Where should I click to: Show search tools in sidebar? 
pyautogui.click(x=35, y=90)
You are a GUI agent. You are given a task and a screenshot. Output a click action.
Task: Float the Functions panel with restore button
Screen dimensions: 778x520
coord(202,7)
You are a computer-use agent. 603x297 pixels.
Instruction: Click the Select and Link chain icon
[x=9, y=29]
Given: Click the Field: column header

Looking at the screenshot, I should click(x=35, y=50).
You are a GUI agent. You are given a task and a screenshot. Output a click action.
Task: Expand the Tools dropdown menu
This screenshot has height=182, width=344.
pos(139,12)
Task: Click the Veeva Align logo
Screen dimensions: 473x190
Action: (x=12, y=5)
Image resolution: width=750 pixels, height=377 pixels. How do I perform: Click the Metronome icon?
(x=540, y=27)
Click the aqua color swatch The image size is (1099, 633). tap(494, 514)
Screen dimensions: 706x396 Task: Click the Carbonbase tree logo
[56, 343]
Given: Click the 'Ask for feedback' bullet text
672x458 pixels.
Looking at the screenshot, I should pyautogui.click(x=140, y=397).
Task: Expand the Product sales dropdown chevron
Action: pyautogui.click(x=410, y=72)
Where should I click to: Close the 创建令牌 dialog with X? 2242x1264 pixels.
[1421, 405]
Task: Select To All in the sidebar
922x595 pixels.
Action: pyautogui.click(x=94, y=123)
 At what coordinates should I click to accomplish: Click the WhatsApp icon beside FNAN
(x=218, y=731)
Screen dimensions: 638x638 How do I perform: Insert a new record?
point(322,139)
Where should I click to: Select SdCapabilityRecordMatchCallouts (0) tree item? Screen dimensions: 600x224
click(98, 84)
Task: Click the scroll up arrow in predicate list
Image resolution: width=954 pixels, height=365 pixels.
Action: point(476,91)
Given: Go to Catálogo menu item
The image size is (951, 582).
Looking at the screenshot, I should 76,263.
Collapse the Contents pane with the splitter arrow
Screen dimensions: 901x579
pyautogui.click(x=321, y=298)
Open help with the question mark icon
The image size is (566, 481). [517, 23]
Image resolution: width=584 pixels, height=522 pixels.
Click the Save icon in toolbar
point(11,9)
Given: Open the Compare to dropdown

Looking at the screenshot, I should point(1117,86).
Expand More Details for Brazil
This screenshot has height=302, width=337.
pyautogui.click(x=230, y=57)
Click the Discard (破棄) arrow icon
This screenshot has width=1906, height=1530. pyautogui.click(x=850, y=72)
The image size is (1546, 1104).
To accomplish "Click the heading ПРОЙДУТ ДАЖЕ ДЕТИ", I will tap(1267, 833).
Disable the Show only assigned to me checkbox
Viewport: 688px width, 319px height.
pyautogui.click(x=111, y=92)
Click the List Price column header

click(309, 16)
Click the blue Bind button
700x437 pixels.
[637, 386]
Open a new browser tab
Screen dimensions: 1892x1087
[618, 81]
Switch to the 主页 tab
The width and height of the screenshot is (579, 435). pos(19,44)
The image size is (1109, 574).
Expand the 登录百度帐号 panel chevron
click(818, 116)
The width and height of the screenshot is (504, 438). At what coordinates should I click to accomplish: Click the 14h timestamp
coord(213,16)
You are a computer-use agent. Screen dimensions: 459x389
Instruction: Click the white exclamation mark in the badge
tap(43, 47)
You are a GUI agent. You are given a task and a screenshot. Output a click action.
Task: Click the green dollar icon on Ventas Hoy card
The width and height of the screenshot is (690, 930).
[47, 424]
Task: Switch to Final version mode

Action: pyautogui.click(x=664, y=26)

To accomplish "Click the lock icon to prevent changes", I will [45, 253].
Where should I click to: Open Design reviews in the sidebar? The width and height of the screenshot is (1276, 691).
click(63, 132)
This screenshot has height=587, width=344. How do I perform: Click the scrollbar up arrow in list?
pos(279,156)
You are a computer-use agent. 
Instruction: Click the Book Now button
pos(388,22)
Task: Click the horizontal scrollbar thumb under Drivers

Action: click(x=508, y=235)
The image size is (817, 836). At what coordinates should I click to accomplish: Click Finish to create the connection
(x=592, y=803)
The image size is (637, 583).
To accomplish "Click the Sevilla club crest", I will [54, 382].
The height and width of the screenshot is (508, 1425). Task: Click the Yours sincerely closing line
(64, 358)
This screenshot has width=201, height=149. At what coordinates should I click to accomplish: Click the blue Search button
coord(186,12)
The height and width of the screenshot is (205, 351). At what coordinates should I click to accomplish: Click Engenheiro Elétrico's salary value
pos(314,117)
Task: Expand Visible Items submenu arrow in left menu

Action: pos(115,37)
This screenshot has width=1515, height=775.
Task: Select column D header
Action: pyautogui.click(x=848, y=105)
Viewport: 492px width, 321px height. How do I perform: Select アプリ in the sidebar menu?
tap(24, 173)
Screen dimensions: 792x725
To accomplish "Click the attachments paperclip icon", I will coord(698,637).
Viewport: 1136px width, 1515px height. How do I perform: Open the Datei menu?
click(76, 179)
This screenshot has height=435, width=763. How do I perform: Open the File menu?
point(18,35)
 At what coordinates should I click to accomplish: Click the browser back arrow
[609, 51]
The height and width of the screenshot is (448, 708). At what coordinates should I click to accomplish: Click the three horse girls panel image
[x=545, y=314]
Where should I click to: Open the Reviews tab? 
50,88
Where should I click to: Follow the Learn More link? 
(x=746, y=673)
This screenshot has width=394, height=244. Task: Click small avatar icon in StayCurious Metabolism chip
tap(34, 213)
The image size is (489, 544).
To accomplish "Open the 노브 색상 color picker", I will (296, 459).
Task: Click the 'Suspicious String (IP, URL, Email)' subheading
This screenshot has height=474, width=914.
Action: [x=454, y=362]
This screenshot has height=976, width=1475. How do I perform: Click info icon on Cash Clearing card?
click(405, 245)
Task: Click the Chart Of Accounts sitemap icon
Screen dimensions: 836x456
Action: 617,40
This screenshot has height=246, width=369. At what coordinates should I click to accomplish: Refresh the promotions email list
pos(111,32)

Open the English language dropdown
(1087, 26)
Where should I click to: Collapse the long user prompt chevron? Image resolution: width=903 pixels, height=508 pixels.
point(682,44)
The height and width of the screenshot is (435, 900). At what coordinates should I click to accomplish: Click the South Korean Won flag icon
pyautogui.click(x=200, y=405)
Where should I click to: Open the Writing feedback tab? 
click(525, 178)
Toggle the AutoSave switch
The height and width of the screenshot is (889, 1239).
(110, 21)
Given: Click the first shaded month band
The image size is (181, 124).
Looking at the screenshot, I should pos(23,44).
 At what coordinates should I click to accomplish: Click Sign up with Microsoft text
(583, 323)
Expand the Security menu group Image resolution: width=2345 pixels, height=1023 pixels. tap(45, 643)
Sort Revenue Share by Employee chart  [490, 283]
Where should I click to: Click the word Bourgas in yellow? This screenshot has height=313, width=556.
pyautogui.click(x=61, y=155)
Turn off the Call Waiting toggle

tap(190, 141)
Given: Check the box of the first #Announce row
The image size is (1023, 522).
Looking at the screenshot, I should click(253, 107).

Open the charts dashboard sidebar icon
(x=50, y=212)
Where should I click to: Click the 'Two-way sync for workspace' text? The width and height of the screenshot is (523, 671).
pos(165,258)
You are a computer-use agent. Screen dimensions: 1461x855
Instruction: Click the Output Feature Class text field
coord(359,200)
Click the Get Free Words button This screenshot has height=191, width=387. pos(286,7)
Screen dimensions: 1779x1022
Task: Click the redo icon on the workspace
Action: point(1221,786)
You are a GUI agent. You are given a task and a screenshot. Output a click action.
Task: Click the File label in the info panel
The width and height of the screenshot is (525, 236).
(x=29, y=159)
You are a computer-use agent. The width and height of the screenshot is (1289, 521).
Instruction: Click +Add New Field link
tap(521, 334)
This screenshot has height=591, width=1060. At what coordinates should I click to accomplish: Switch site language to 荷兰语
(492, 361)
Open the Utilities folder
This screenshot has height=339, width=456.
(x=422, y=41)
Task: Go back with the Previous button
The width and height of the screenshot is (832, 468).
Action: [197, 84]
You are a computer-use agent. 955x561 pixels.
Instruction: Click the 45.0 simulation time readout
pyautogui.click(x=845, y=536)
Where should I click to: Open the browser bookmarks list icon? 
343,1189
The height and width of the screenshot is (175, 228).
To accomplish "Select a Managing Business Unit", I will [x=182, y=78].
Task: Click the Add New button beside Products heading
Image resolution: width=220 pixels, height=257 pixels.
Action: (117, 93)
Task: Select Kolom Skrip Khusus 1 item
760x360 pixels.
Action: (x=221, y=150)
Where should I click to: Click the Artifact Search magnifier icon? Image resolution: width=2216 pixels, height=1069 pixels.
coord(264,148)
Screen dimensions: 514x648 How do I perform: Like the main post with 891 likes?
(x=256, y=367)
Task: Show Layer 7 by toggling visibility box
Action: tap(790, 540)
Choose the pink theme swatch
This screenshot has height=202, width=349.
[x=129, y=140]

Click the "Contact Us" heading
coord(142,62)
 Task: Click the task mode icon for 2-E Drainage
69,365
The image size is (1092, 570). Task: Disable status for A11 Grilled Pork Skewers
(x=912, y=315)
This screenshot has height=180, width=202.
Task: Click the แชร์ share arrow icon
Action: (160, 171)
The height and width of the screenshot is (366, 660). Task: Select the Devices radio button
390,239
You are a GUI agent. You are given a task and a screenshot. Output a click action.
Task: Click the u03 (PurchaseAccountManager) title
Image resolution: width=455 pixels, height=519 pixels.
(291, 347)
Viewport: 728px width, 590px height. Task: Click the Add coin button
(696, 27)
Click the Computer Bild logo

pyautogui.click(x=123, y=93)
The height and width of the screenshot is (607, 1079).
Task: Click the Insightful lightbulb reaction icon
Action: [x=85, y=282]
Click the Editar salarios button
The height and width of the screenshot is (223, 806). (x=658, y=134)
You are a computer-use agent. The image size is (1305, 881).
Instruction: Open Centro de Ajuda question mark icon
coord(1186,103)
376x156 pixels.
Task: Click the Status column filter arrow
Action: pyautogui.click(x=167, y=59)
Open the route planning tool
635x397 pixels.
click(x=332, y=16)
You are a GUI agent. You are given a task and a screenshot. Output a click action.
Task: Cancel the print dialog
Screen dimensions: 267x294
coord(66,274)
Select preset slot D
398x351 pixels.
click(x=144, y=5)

Given problem: Copy out the lines starting at the one containing "You are a computer-use agent. 955x561 pixels." and ending at the one containing "will [x=182, y=78].", with both of those lines included.

Final answer:
You are a computer-use agent. 955x561 pixels.
Instruction: Click the 45.0 simulation time readout
pyautogui.click(x=845, y=536)
Where should I click to: Open the browser bookmarks list icon? 
343,1189
The height and width of the screenshot is (175, 228).
To accomplish "Select a Managing Business Unit", I will [x=182, y=78].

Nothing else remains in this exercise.